My custom designed front gate has finally been installed. It’s been an extremely time consuming and difficult project that began in 2011 with the original sloppy installation. Because it is the front gate, a custom solution was necessary. Since chain-link fencing is no longer as popular as it once was, I could not find a fencing contractor who would give me the time of day on the phone, much less show up for a meeting. They didn’t care if I had created detailed drawings with specifications. The word “custom” caused them too much brain pain. Plus using the traditional galvanized pipes and fittings would make the panels too heavy, causing them sag in the middle. So my architect Charley McKenney took my drawings to the metal artist who had created my fire screen and worked out how to create the two gate panels. It was critical that each frame corner be a sharp 90 degrees and each lace fabric panel be completely inset to the inside of the frame—not merely attached to the frame itself.
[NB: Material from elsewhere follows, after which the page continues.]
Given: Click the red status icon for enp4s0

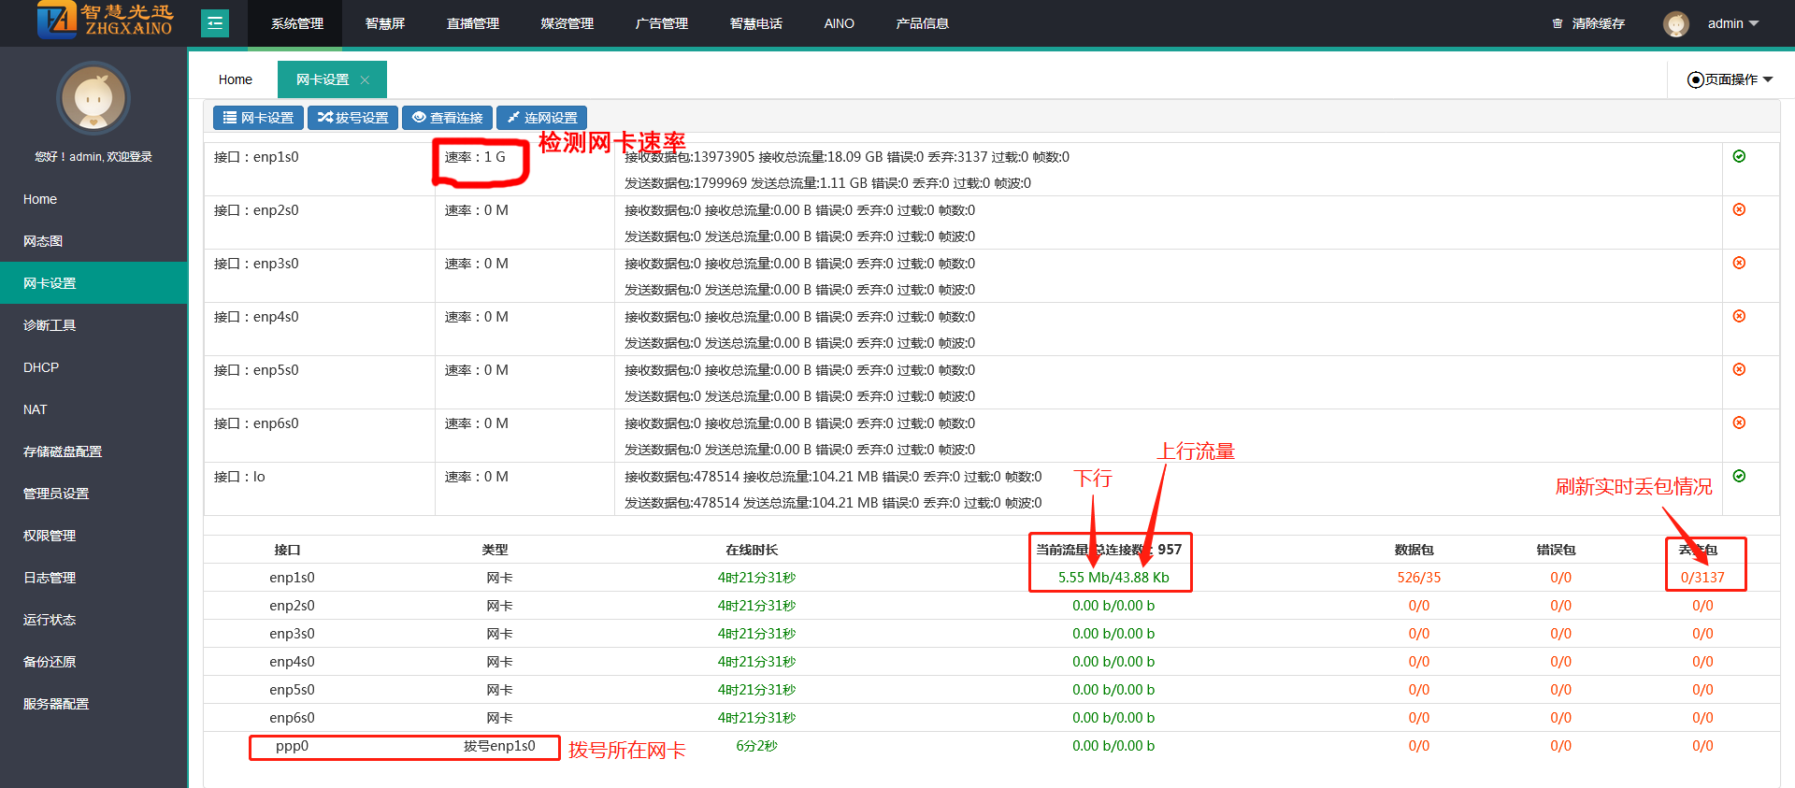Looking at the screenshot, I should click(1739, 316).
Eighteen months later, January 2015, the completed gate panels were finally delivered. I had aged considerably since this whole thing started. But wait! There’s more!
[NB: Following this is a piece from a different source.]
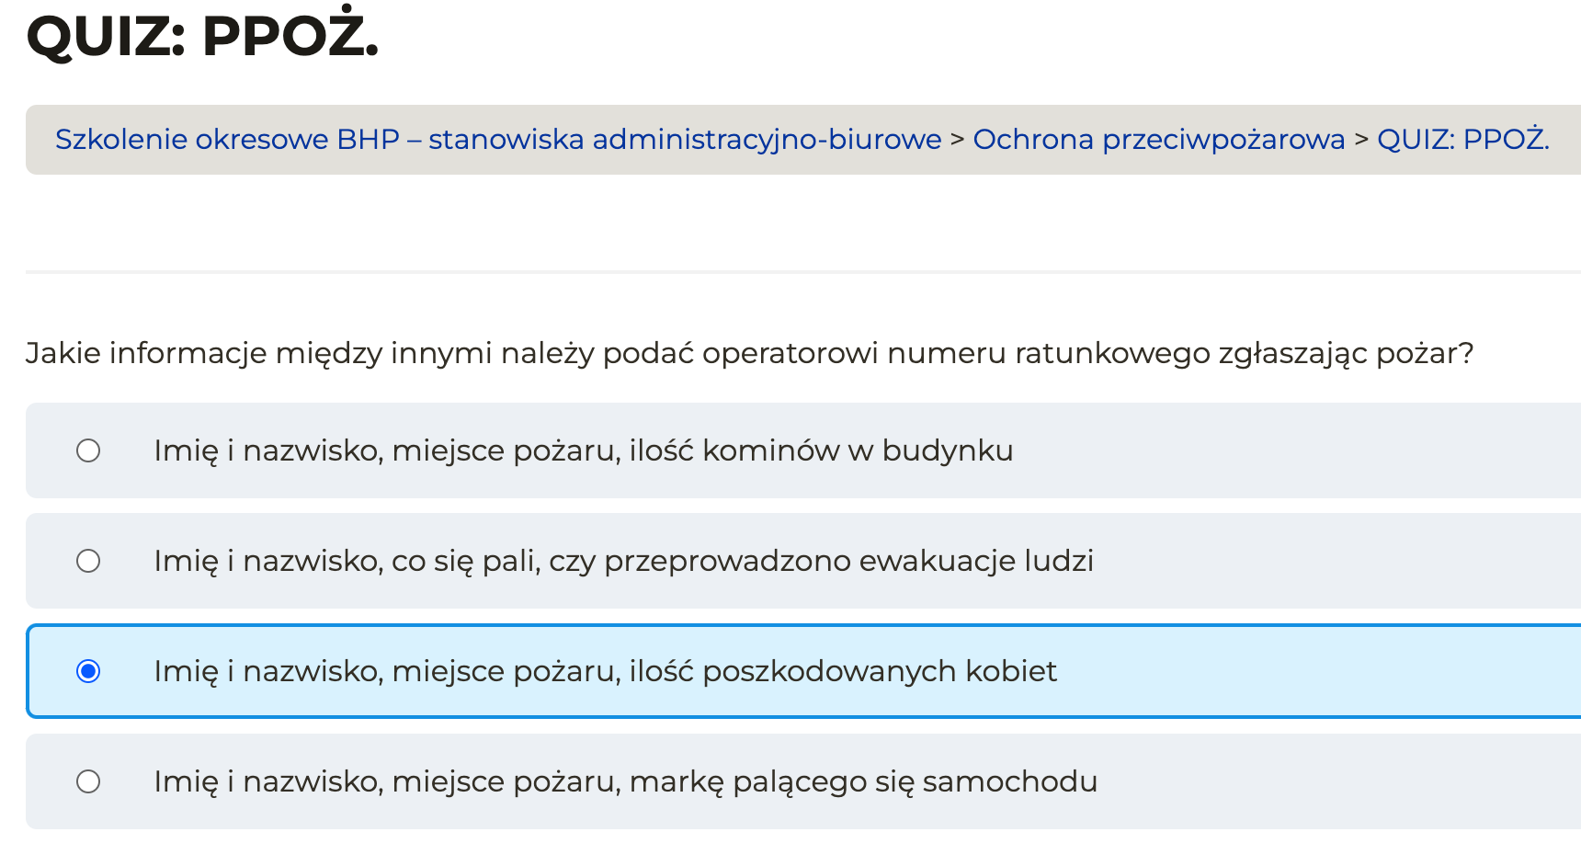Screen dimensions: 1581x866
Task: Click the first '>' breadcrumb separator
Action: (x=957, y=140)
Who would do the installation? [crickets] My usual contractor wouldn’t be able to do it until after the first of 2016. The next time someone mentions that good things happen to those who wait, I’m going to slap them hard. It wasn’t a matter of just reattaching the panels to the original gate posts. The new panels were now taller, and the post next to the house needed to move in another 1.5 inches. Why are my smaller projects so difficult? Fortunately a friend of mine’s husband was starting up a construction business and was free to help me. He brought in a sub-contractor who not only showed up, but didn’t mind working out all the details.
We did run into one big problem. The gate panels were too heavy for the newly embedded support posts and caused them to lean inwards, which in turn caused the panels to sag and drag. So a week later, they came back with a brilliant solution. By inserting reinforcing bars (rebar) and concrete down into the support posts, they were able to ensure the posts would never lean in. We were afraid that a small wheel may have to be added at the inside bottom of one of the panels, but this proved unnecessary.
There’s still one final step remaining, and that is removing the silver paint the contractor used to cover the old galvanized fittings. This is something I told him NOT TO DO! But none the less, he had to gild that lily. Ggggrrrr… I’m hoping some paint thinner will do the trick and won’t remove or harm the finish on the new frames. The saga continues.